После этого разговора князь Дмитрий как-то сгорбился, помрачнел и едва не утратил интерес к жизни. Все реже и реже он ездил на охоту и поздно вставал с постели, возлежа со своей возлюбленной, ставшей княжеской ключницей, бывшей атаманшей Яриной. – Я даже не знаю, есть ли у меня друзья! – жаловался князь епископу Иоанну. – Москва принялась за свои старые козни, ордынский царь требует все больше и больше серебра, а Литва уже похоронила меня!
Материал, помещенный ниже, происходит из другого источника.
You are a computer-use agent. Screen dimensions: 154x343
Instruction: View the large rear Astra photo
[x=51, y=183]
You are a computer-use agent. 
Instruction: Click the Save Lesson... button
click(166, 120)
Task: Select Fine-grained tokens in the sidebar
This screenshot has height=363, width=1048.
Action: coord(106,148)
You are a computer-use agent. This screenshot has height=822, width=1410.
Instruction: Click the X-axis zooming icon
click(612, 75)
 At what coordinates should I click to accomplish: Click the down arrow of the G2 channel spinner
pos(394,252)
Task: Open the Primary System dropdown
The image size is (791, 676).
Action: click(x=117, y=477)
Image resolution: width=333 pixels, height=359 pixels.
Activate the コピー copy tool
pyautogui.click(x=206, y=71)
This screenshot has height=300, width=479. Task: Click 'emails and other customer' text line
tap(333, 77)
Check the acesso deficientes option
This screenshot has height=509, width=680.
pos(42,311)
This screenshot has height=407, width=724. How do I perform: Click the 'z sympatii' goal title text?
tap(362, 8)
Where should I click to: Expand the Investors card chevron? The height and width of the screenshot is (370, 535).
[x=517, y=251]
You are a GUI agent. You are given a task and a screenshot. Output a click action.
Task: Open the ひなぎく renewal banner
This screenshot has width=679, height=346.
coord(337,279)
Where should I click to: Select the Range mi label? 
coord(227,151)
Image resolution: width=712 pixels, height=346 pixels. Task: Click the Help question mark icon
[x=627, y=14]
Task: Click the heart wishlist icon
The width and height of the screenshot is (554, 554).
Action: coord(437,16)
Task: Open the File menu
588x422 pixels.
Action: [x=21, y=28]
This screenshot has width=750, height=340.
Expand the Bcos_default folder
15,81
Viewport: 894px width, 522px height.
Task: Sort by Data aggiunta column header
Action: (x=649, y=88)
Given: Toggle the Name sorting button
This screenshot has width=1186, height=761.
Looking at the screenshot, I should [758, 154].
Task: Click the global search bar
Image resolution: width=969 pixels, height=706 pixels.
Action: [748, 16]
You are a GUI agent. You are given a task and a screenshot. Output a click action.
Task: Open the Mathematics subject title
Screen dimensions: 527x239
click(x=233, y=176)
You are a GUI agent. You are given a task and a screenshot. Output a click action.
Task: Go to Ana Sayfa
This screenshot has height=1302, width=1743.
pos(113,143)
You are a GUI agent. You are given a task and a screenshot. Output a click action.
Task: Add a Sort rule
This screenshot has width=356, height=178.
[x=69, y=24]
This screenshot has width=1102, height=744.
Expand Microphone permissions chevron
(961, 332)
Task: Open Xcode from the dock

И все беды из-за того, что у меня нет наследника! – Но у тебя есть брат Василий, – успокаивал князя владыка. – Он – достойный наследник! Пусть не говорят, что он старик! Ему немногим больше пятидесяти…Понятно, что не молод, но еще в силе!
– Надо ехать к брату в Смоленск! – пробормотал князь Дмитрий. – А также проведать престарелого Ивана…Ему вон, сколько лет, а меня, я думаю, переживет! Заодно поговорю с ним о Литве! Известно, что он задолго до меня подружился с литовцами! А какой с меня союзник? Я до сих пор не расплатился за дружбу Гедимина! А может, объявить наследником этого Романа Молодого? Ладно, съезжу в Смоленск, а там будет видно! – И князь, не взирая на конец ноября, стужу и сырость, не обращая внимания на слова бояр и священников, выехал в Смоленск.
Князь Иван Александрович встретил своего брянского соседа настороженно, помня про неприятности, вызванные покойным Иваном Московским и связанные с князем Дмитрием. Но задушевные беседы и откровенные разговоры брянского гостя наедине с ним и с боярами постепенно успокоили престарелого князя, и он «потеплел душой».